If counting calories sounds like a lot of hard work, that’s because it is. But with great websites and smartphone apps like calorieking.com.au and myfitnesspal.com.au it’s never been easier.
And once you know how densely calorific some foods are, it’s hard to forget. Did you know there are 181 calories in one slice of pepperoni pizza? That’s 1448 calories for the entire pizza – my entire daily calorie allowance.
A bottle of red wine will set you back 550 calories. A skim cappuccino about 150 calories. And here’s a killer – just one tablespoon of olive oil contains 146 calories.
So, take the time to educate yourself about calories. Read nutrition labels and remember one calorie equals 4.2 kilojoules. Make your calories go further by eating plenty of vegetables and lean meats and avoiding sugary and fatty foods. Another fun fact: white meats, like chicken, pork and white fish, contain one calorie per gram, half the calorie content of red meats and salmon, which contain two calories per gram.
So, step one, consume fewer calories than your body needs.
Step two, turbo charge the equation with exercise. Additional exercise builds the calorie deficit faster by increasing the amount of energy your body needs.
Time is scarce, so it’s important that you exercise effectively. The best tip I have is to buy a heart rate monitor. These monitors reveal when you are exerting yourself and when you’re not trying hard enough. They also tell you how many calories you burn in a session. For me, doing a slow jog burns about 500 calories in 50 minutes. And when I say slow, I mean I occasionally get overtaken by people walking.

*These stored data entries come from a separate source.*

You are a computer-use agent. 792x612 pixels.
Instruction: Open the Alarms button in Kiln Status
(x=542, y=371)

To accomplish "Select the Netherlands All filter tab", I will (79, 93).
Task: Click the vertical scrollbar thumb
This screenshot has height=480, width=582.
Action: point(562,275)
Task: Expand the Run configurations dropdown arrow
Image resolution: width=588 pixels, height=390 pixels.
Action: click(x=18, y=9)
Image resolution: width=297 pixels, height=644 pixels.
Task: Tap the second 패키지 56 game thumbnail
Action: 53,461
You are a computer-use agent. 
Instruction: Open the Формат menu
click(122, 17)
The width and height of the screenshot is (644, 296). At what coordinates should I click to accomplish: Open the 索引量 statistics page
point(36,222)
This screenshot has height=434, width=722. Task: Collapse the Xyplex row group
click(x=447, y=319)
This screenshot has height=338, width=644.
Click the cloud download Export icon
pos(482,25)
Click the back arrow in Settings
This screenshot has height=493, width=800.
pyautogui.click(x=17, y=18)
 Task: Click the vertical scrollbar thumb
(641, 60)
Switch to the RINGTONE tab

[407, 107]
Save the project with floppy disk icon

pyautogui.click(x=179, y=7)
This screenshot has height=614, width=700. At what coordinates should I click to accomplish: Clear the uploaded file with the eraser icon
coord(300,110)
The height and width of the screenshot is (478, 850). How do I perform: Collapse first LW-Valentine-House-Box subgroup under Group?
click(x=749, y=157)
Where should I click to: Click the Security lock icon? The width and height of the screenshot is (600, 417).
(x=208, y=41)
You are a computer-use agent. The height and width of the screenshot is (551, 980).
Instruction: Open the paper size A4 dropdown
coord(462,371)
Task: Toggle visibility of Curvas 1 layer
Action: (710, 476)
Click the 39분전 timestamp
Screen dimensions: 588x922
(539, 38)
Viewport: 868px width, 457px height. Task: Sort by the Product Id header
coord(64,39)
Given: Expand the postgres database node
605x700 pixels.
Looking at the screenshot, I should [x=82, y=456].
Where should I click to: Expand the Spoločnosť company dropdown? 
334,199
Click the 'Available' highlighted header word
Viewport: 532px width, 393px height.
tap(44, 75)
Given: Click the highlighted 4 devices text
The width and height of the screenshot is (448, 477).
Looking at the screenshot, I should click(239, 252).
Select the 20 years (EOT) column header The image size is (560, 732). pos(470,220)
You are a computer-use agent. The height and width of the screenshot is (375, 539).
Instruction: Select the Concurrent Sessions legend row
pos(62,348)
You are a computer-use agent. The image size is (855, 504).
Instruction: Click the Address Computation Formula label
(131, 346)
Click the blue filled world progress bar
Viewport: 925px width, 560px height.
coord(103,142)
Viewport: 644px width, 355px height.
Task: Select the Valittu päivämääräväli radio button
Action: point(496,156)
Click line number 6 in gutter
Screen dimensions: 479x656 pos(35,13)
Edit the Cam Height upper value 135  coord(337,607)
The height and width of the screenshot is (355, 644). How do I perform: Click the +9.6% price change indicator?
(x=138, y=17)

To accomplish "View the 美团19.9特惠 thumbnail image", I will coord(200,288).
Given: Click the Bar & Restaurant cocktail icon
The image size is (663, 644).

So my plan is to boost my calorie deficit by burning an extra 2000 calories a week through exercise. In effect, this means four of my slow jogs a week.
Adding these 2000 exercise calories to my 2100 food calorie deficit should bring my weekly calorie deficit to 4100. At this rate, it will take a little over 18 weeks to build a deficit of 75,000 calories and drop the 10 kilograms.
Being the big dork that I am, this happily coincides with one of the highlights of my calendar – the federal budget, on the second Tuesday every May.
I’ll let you know how I get on.
Jessica Irvine is National Economics Editor. Weight: 74.7 kilograms. Goal weight: 65 kilograms. Weight loss this year: 0.0 kilograms.